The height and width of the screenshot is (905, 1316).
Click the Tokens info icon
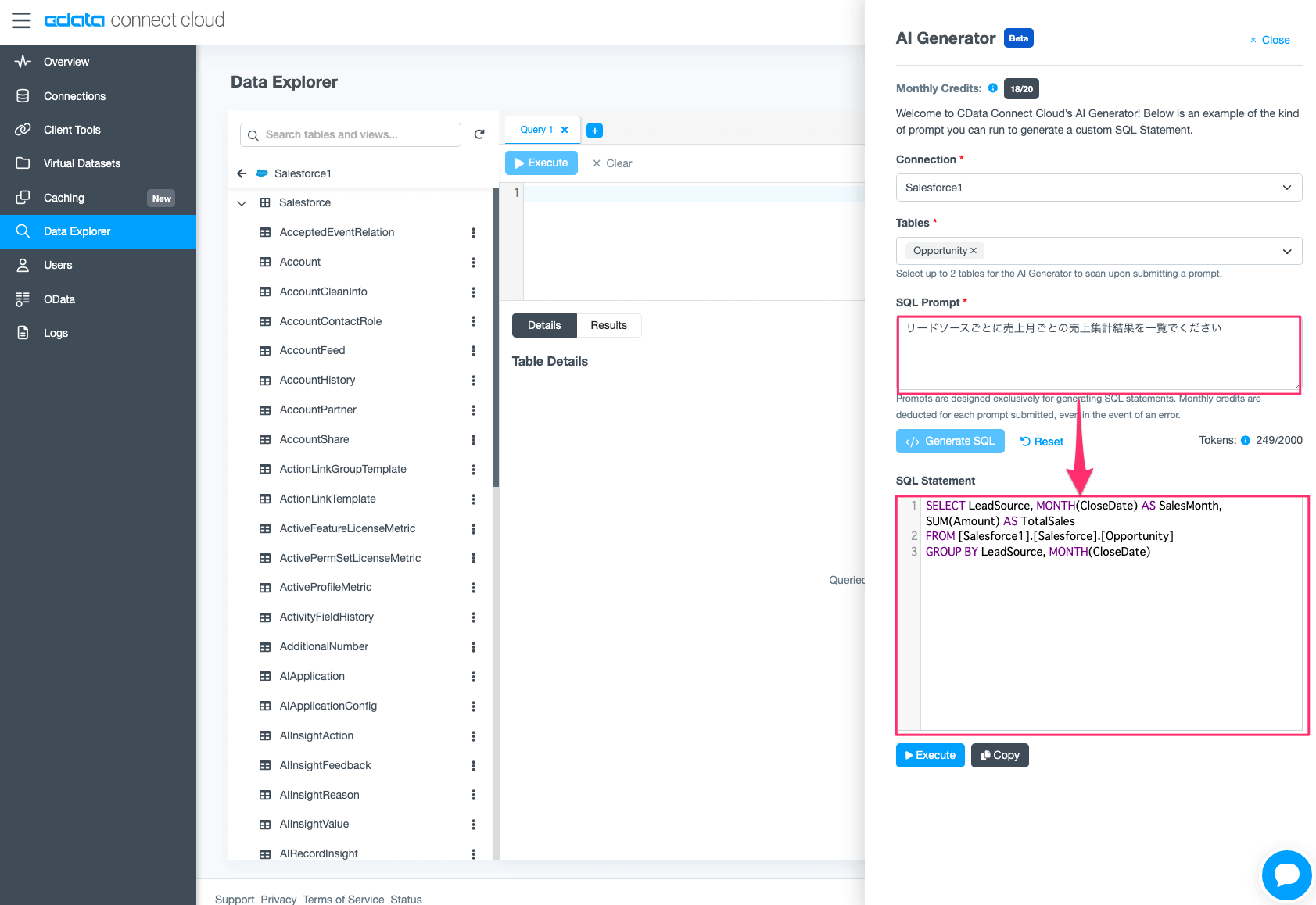1246,440
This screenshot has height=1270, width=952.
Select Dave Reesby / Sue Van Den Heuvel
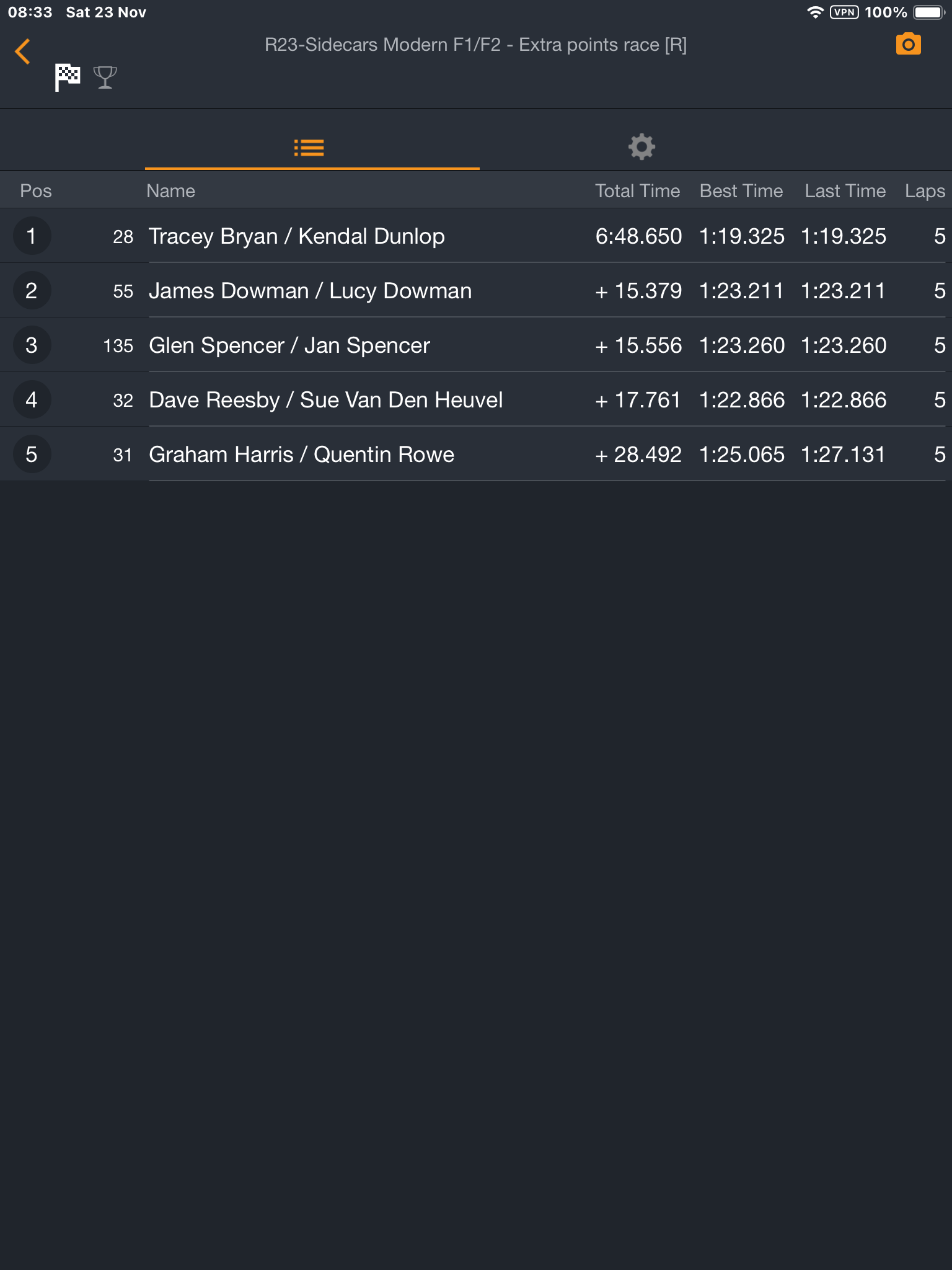(x=476, y=399)
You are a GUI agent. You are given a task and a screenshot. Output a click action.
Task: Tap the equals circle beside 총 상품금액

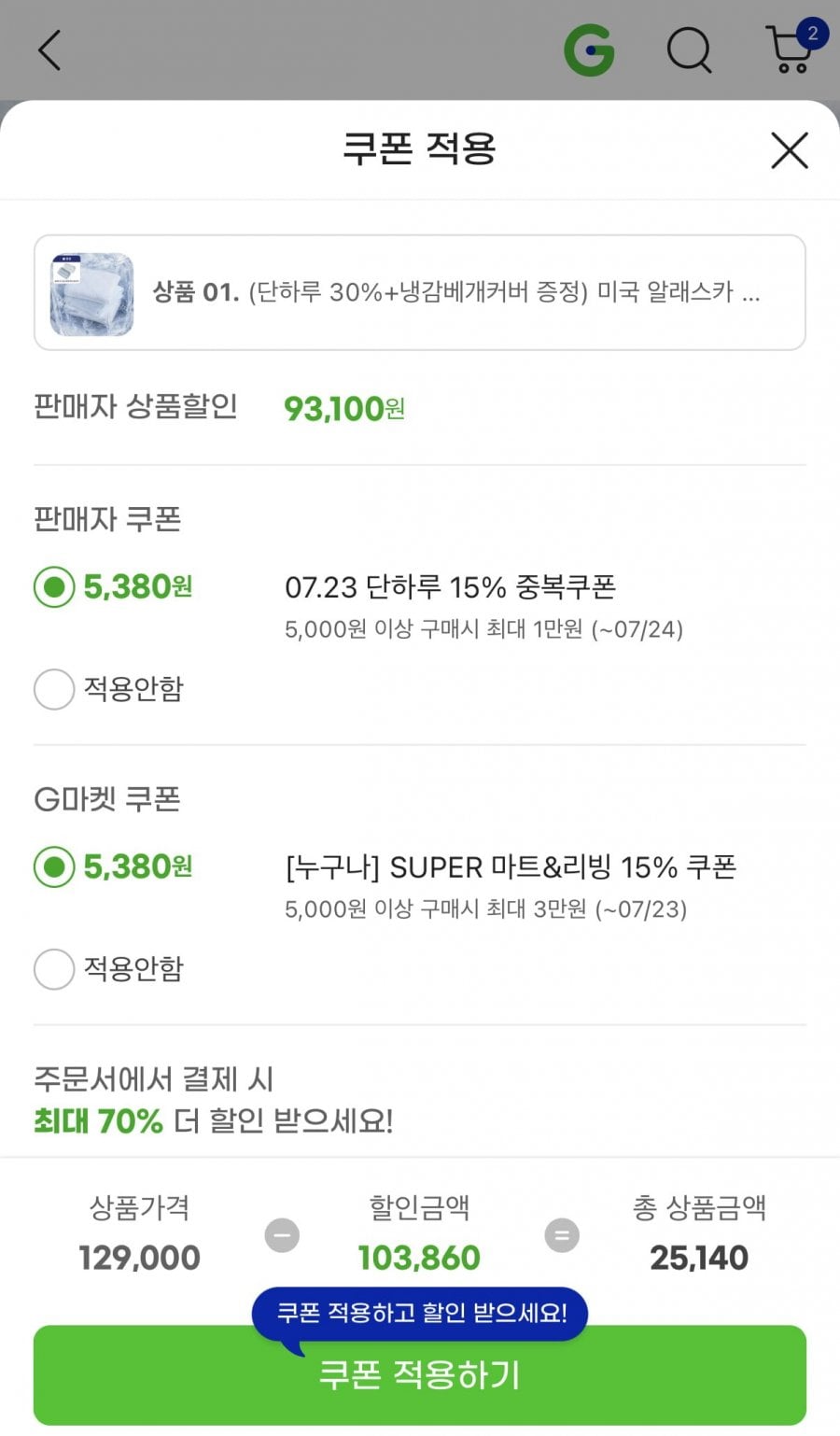coord(562,1235)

· · · · · · ·

* **Your instructions**: Put the listing above into a Markdown table with the columns Row and Line, numbering each line. Skip blank lines and leave out the pictures.

* **Exercise output**:
| Row | Line |
|---|---|
| 1 | The height and width of the screenshot is (905, 1316). |
| 2 | Click the Tokens info icon |
| 3 | 1246,440 |
| 4 | This screenshot has height=1270, width=952. |
| 5 | Select Dave Reesby / Sue Van Den Heuvel |
| 6 | (x=476, y=399) |
| 7 | You are a GUI agent. You are given a task and a screenshot. Output a click action. |
| 8 | Task: Tap the equals circle beside 총 상품금액 |
| 9 | coord(562,1235) |